The development of traditional Chinese medicine spans thousands of years, while its modern systematic research applied to cancer therapies commenced in the latter half of the 20th century. Numerous studies have emerged elucidating the effects and mechanism of actions of traditional Chinese medicine in treating tumors [1]. The traditional Chinese medicine-derived agents exert antitumor effects through various pathways, such as inducing cell death of tumor cells, modulating the tumor microenvironment, or acting synergistically to enhance sensitivity of other treatments [2-4]. As a traditional Chinese herbal medicine, TBMS1 also exhibits anticancer effect.

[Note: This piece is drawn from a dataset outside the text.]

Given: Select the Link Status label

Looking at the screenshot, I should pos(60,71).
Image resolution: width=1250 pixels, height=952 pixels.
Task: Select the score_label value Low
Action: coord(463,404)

We previously demonstrated TBMS1 promotes autophagy-related cell death in cervical cancer [5]. Nevertheless, whether and how TBMS1 inhibits the metastasis of cervical cancer remains unknown. To our surprise, we observed a clear dose dichotomy: high dose of TBMS1 induces autophagy and cell death, while low dose of TBMS1 inhibits the migration and invasion of cervical cancer cells without affecting cell proliferation.

Based on this premise, we employed computer-aided virtual screening to identify potential binding targets of TBMS1, among which histone deacetylase 5 (HDAC5) emerged as a top-ranked candidate molecule. The role of HDAC5 in cancer is context-dependent, and its specific function in cervical cancer remains unclear. Through cellular thermal shift assay (CETSA) drug affinity responsive target stability (DARTS) assay, and ubiquitination experiments, it was found that TBMS1 binds to HDAC5 and protects its lysine 137 and lysine 538 from ubiquitination, thereby blocking the proteasomal degradation pathway of HDAC5. This stabilization leads to an increase in HDAC5 protein level, consequently resulting in decreased acetylation of histone H3 at lysine 27 (H3K27ac), a modification marker associated with gene expression activation [6]. RNA sequencing analysis further identified karyopherin subunit alpha 2 (KPNA2), a known metastasis-promoting protein, as a key downstream target of H3K27ac. TBMS1-mediated HDAC5 upregulation reduces the enrichment of H3K27ac at KPNA2’s promoter region. Functional experiments confirmed that overexpressing KPNA2 reverses the inhibitory effect of TBMS1 on the migration and invasion of cervical cancer cells.

Our study clarifies the role of HDAC5 as a metastasis suppressor in cervical cancer, which contrasts with its reported oncogenic functions in several other tumor contexts. The contrary effects of HDAC5 on cancer might be attributed to the different deacetylated client proteins or cancer types. More importantly, it reveals that TBMS1’s anti-metastatic activity is separable from its cytotoxic effects, depending entirely on dose. This duality suggests a potential therapeutic strategy: low dose of TBMS1 could be used to specifically target metastasis, possibly in adjuvant or maintenance settings, while high dose of TBMS1 could be reserved for tumor debulking. This study not only deepens the understanding of the molecular mechanisms underlying the antitumor effects of TBMS1, but also provides a refined, dose‑based direction for its future development as a tumor therapeutic agent.

1. Wong, R., C.M. Sagar, and S.M. Sagar, Integration of Chinese medicine into supportive cancer care: a modern role for an ancient tradition. Cancer Treat Rev, 2001. 27(4): p. 235-46.
2. Jia, W., J. Yuan, B. Cheng, and C. Ling, Targeting tumor-derived exosome-mediated premetastatic niche formation: The metastasis-preventive value of traditional Chinese medicine. Cancer Lett, 2023. 567: p. 216261.
3. Xun, Y., G. Chen, G. Tang, C. Zhang, S. Zhou, T.L. Fong, et al., Traditional Chinese medicine and natural products in management of hepatocellular carcinoma: Biological mechanisms and therapeutic potential. Pharmacol Res, 2025. 215: p. 107733.
4. Zhao, W., X.D. Zheng, P.Y. Tang, H.M. Li, X. Liu, J.J. Zhong, et al., Advances of antitumor drug discovery in traditional Chinese medicine and natural active products by using multi-active components combination. Med Res Rev, 2023. 43(5): p. 1778-1808.
5. Feng, X., J. Zhou, J. Li, X. Hou, L. Li, Y. Chen, et al., Tubeimoside I induces accumulation of impaired autophagolysosome against cervical cancer cells by both initiating autophagy and inhibiting lysosomal function. Cell Death Dis, 2018. 9(11): p. 1117.
6. Vaquero-Sedas, M.I. and M. Vega-Palas, Targeting Cancer through the Epigenetic Features of Telomeric Regions. Trends Cell Biol, 2019. 29(4): p. 281-290.